- _Brief_
Whenever a line in the data holds the string "click", copy that line.

————

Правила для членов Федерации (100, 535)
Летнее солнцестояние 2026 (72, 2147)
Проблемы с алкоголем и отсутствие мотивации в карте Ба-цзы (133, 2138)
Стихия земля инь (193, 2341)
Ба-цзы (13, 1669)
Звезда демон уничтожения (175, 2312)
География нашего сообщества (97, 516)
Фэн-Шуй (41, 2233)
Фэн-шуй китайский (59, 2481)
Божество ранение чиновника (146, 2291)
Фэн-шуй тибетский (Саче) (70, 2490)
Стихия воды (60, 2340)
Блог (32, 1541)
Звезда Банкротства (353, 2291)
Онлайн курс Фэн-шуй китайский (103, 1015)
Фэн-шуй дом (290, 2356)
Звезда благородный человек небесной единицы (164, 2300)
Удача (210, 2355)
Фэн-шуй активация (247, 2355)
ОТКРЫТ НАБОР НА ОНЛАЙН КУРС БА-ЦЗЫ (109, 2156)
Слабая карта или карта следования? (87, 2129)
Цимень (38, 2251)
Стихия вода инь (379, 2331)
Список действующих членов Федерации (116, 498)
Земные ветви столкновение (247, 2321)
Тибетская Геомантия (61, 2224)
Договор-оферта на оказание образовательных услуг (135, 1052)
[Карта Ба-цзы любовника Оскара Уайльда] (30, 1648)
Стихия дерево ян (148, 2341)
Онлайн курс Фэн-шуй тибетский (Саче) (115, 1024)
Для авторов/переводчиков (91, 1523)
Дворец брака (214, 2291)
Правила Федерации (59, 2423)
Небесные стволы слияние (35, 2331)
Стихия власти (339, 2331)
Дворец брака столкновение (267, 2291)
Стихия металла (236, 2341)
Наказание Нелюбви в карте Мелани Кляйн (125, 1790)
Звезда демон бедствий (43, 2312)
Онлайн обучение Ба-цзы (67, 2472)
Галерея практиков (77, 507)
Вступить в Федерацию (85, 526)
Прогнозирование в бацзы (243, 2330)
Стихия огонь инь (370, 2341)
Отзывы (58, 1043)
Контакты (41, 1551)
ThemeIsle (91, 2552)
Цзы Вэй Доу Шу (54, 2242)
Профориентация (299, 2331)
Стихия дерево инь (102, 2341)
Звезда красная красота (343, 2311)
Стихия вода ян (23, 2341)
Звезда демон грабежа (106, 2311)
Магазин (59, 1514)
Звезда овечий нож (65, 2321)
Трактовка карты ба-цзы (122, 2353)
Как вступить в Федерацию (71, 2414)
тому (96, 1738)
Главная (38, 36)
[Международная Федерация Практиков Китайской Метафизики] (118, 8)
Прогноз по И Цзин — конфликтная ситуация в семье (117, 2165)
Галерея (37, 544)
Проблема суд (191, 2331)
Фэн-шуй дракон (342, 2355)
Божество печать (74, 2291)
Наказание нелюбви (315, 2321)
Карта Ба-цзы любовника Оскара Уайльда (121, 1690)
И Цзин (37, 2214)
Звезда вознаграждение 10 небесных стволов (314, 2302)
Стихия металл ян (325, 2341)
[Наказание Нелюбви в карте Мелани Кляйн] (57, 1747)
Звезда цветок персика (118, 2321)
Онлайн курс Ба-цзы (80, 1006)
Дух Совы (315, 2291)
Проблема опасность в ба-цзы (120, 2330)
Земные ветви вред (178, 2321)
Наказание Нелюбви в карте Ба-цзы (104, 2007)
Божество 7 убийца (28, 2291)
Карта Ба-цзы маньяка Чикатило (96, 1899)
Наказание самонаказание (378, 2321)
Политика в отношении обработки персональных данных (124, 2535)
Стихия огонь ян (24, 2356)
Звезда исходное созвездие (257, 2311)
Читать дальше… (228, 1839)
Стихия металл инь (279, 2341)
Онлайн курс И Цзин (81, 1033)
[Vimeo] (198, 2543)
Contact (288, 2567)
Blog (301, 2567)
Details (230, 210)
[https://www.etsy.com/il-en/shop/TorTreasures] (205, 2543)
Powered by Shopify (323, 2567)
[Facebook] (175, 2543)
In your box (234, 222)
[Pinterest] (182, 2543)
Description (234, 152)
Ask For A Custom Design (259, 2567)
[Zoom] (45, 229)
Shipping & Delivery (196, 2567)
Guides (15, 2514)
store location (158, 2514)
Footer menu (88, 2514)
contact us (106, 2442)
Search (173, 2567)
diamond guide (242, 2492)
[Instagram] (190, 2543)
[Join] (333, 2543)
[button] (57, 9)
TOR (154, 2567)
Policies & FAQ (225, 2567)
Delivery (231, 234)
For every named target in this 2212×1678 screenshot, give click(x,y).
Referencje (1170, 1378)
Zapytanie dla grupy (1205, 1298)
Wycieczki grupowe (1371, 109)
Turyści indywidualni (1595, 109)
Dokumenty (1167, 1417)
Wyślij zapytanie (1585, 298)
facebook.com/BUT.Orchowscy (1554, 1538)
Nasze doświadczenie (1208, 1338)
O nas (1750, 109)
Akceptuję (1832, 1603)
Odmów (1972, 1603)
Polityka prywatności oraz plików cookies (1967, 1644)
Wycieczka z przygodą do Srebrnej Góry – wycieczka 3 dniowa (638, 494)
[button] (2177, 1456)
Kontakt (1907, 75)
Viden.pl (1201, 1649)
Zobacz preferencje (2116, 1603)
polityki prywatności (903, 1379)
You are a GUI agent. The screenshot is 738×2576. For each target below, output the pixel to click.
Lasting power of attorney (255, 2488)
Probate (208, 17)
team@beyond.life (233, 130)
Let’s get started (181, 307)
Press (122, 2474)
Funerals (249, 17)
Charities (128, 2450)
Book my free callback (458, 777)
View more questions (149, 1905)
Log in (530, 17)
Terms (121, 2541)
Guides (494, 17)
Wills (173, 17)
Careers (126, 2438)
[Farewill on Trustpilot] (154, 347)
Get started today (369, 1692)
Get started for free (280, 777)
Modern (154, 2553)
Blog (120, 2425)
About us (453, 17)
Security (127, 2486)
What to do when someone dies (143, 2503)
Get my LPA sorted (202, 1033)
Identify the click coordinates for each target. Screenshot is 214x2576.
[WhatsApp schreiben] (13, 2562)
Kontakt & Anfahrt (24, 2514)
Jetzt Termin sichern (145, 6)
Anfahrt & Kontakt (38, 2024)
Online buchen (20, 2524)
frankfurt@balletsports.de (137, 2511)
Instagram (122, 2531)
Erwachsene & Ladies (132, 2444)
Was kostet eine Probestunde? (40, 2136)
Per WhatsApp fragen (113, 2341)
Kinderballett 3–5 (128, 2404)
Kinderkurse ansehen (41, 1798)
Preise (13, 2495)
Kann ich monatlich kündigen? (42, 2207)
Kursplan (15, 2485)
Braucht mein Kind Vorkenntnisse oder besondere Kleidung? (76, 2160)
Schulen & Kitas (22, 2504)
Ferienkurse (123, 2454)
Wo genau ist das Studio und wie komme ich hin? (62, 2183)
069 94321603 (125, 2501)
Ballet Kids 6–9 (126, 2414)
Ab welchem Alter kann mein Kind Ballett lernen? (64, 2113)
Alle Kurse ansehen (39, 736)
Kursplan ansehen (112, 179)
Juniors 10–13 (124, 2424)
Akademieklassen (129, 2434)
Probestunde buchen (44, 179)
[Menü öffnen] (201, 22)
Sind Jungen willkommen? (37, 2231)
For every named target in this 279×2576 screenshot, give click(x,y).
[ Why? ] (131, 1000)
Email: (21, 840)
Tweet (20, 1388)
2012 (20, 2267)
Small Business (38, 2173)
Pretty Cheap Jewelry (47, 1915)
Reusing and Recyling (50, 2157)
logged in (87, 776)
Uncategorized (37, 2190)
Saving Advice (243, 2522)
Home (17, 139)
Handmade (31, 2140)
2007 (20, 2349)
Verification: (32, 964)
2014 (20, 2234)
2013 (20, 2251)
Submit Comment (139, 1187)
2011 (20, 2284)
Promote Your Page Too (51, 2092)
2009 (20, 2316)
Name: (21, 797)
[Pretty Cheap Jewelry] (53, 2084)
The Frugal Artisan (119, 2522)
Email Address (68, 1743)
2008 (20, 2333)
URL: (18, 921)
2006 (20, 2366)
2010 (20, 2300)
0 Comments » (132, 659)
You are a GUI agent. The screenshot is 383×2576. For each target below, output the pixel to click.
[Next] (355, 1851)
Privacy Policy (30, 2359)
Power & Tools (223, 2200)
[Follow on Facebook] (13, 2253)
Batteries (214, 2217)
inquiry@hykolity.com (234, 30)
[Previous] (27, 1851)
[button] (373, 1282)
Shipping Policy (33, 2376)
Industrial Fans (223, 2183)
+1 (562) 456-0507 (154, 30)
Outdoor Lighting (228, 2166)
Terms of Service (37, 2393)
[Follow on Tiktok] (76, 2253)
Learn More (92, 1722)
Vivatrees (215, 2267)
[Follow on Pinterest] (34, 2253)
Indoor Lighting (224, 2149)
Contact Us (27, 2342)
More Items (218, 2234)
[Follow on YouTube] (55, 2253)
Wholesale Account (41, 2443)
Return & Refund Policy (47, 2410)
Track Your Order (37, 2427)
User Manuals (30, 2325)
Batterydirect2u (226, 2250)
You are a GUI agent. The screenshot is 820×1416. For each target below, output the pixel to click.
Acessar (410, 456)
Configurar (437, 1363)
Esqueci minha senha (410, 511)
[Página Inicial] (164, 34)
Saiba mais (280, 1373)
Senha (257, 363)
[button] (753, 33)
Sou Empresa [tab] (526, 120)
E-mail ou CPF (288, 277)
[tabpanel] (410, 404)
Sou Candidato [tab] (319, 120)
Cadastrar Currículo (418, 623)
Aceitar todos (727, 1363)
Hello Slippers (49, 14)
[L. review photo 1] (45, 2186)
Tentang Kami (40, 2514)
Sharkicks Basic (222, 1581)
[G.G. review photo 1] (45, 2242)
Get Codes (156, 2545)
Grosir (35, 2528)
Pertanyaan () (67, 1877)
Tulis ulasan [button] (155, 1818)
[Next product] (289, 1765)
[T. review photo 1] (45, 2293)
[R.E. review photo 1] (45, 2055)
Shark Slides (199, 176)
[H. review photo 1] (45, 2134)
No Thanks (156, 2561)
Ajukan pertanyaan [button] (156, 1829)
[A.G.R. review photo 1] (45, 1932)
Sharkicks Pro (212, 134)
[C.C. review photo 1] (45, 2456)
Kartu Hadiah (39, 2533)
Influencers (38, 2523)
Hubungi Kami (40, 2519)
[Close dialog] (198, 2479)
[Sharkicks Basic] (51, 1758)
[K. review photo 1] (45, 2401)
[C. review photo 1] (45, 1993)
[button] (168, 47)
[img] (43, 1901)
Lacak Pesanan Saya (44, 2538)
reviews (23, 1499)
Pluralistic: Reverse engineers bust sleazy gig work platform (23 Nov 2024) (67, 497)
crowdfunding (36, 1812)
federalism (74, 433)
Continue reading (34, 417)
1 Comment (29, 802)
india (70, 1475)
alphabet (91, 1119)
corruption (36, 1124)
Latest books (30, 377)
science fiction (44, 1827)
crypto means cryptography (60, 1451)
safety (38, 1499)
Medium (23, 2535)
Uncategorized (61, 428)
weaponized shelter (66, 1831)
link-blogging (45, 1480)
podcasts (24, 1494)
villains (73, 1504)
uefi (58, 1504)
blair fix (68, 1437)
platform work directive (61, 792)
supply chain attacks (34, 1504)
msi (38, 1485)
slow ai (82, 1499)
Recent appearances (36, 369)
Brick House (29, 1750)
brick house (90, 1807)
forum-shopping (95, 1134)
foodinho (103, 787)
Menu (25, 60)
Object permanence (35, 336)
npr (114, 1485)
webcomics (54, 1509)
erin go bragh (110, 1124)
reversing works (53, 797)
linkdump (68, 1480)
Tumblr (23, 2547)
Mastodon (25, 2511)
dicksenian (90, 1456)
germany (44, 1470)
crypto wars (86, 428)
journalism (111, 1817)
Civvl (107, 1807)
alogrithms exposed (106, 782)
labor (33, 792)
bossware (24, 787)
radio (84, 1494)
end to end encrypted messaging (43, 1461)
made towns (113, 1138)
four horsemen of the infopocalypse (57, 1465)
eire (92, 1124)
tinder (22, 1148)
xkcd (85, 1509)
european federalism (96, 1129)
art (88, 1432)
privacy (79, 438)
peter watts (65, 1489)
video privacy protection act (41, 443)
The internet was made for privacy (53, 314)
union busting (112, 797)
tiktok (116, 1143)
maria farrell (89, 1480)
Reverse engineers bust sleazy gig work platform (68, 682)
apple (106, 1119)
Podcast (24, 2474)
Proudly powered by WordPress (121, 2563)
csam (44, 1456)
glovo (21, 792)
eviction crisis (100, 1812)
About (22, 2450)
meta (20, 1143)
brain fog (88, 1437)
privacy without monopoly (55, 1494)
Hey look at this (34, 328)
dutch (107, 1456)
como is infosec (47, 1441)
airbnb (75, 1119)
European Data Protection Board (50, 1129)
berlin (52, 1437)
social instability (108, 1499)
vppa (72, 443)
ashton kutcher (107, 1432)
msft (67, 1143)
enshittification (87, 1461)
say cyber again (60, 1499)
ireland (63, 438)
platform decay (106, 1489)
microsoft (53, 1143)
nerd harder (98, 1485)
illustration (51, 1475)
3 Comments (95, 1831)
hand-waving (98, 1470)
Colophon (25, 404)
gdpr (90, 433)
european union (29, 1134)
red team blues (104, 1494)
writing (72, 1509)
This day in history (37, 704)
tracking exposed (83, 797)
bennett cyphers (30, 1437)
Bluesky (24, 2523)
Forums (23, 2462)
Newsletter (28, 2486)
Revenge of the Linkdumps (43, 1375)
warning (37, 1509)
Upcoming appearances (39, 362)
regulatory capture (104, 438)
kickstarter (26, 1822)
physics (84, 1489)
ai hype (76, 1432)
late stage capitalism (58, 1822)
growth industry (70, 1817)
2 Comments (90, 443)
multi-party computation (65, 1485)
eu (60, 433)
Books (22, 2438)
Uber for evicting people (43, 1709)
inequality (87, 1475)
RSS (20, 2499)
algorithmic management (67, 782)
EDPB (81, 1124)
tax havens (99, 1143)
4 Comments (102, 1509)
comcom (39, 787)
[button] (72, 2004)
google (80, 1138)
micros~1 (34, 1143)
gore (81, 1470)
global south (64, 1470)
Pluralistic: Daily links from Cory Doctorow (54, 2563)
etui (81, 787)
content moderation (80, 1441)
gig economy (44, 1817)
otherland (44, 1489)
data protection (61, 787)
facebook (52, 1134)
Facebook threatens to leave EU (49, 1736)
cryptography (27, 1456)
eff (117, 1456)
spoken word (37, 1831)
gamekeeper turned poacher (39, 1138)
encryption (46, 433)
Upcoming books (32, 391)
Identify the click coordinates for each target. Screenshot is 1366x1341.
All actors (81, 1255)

————

- _Response_
For every named target in this 2212×1678 screenshot, give click(x,y).
You are a GUI agent. The screenshot is 738×2576. For each target below, output the pixel to click.
Identify the click coordinates for each target. Screenshot is 214x2576.
For every named target in this 279×2576 screenshot, give click(x,y).
You are a GUI agent. The screenshot is 383×2576. For each target below, output the pixel to click.
You are a GUI agent. The screenshot is 820×1416. For each target below, output the pixel to click.
Identify the click coordinates for each target. Screenshot is 1366x1341.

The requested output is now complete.